Had she hid in the bathroom because she expected Gabe to storm in with accusations? Scullamy treachery—lies, plots, infidelity? A week ago, he might have. A week ago, he’d have heard Mama Margo’s side of it and, if he’d bothered to talk to Neoma at all
, he’d have taken her cowering in the tub, her aversion to meet his eyes as guilt and he’d have judged her for it. Just like he’d judged her for that split-second decision when she, in her franticness to escape Scullamy, Wayman and her father, had thrown herself under Gabe. He’d been too angry then to smell how frightened she had been, but he could smell it now. His whole living room reeked of it, filling up his nose and tainting every hard breath he took.
It shamed him.
“Did he hurt her?” Colton finally asked, breaking a long, insufferable silence filled only with the whisper of a breeze and the cantankerous caws of a few argumentative crows.
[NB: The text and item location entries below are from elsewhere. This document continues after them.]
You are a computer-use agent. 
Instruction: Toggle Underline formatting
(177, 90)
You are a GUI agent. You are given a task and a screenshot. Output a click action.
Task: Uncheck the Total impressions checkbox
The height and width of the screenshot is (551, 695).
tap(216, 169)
“No. But it’s funny, isn’t it?” said Gabe, smiling through his teeth in the least laughing mood he’d ever in his life been in. “That’s right where my mind went, too. Look around. Nothing out of place, no sign of trouble, and so of course, he had to have hurt her. I never would have thought this before, Colt, but…are we bad people?”
Colton took a long time to think that over. “No,” was what he decided on. “We’re just people. We do the best we can.”
The sun sent a few tentative feelers through the clouds and retreated. The pines waved their arms, dropping more needles on the lawn. In the distance, a sudden volley of barks rose up and died away in a howl. Sounded like the Olsen pups.
“Are you going after him?” Gabe asked, picking at the splintering surface of the rails.
“Wayman?” Colton’s voice held only amusement. “Do you know how much paperwork I’d have to do on a Grand Theft Doughnut? I think I’ll let it slide this time.”
“And if he comes back?”
“If he comes back,” he thought about it. “Well then, I’ll kick his ass. I was saving that maple bar. But I’d like to think I might also offer him a job. That may or may not be true, but I like to believe people can change.” Colton rolled one shoulder. “Change isn’t something that happens just because it would be nice if it did. You have to want it. You have to work at it. I’m not sure I could do that…for Wayman. Could you?”